The Federal Ministry of Health (FMOH), says it will establish six regional geriatric centers in tertiary hospitals with a view to improving the health status of older persons in Nigeria.
Dr Saidu Dumbulwa, the Coordinator, Healthcare Package for Improving Quality Care on Ageing Population in Nigeria (HEPIQ-C), disclosed this in an interview in Abuja on Monday.
Dumbulwa, who is also a Public Health expert, said the aim of establishing geriatric centers was to address the health and social needs of the elderly in the country, through the HEPIQ-C project.
He said the project was designed to advance elderly peoples’ health and address some developmental issues relating to them.
He said President Muhammadu Buhari, had acknowledged the social and health problems the elderly population faced and saw the need to facilitate actions that would promote healthy living at old age.
According to him, governments are now becoming aware of the need to enact policies that would cater for the needs of the elderly who have become vulnerable, because people have forgotten that everyone is heading towards that stage.
He said that the ageing population in Nigeria was increasing and there was yet to be a concrete strategy, framework or system, for managing the social and health structure of the aged.
Dumbulwa noted that research assessment survey conducted in 2017 on Knowledge, Attitude and Practice (KAP), of healthcare workers in the ageing sector, showed that they lacked training on geriatric care and gerontology.
“This might be one of the main reasons why adequate funds are not appropriately allocated to the care of older persons, as budgetary allocation goes with defence and justification.

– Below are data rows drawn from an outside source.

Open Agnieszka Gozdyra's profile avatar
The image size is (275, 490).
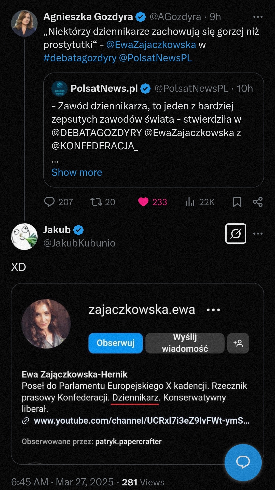point(24,23)
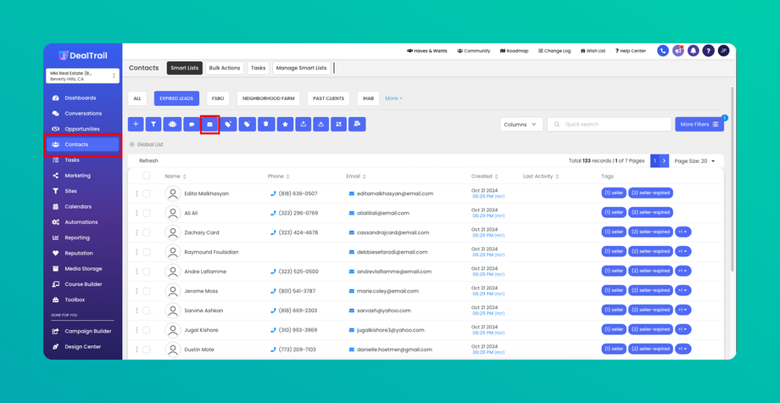This screenshot has width=780, height=403.
Task: Open the Page Size dropdown
Action: click(694, 161)
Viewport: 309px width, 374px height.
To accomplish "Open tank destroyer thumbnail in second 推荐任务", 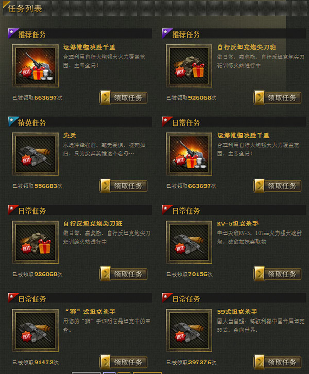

“Based on the foregoing observation, the Nigerian government, following the regional World Health Organisation (WHO) meeting in Addis Ababa in 2016, set in motion an actionable strategy with a view to improving the health status of elderly in Nigeria,” he said.
The coordinator said that the Federal Government came up with the HEPIQ-C, to address the obvious aberration and neglect of the aged.
According to him, this includes increased budgetary allocation and involvement of development partners, with a view to achieving the Sustainable Development Goals (SDGs).
Speaking on how to identify issues that the elderly were facing in accessing health and social services in Nigeria, Dubulwa listed challenges such as lack of affordable health insurance, out of pocket health expenses and dearth of age-compliant public buildings, and transportation.
Others, he said, were lack of education, inadequate information, lack of community and family support, as well as poor social support and rehabilitation.
“Following efforts by government, private sector in Diaspora, and coalition of elderly, we collectively pushed for the establishment of the National Senior Citizens Centre, which will address the health and social needs of older persons in Nigeria.
“This effort by President Buhari to assent to the bill addresses substantial part of the problems of older persons.
“In addition, Mr President approved the allocation of one per cent of Consolidated Revenue Fund (CRF), to deliver healthcare to the vulnerable population, mainly children, women and elderly.
“50 per cent of the fund goes to the National Health Insurance Scheme, to procure health services and insurance for the vulnerable groups.
“Also, 45 per cent goes to the National Primary Health Care Development Agency, for training of healthcare workforce and procurement of consumables for day to day activities of the primary health care centres.
“While five per cent is for health emergencies at the FMOH (Federal Ministry of Health),” Dabulwa added.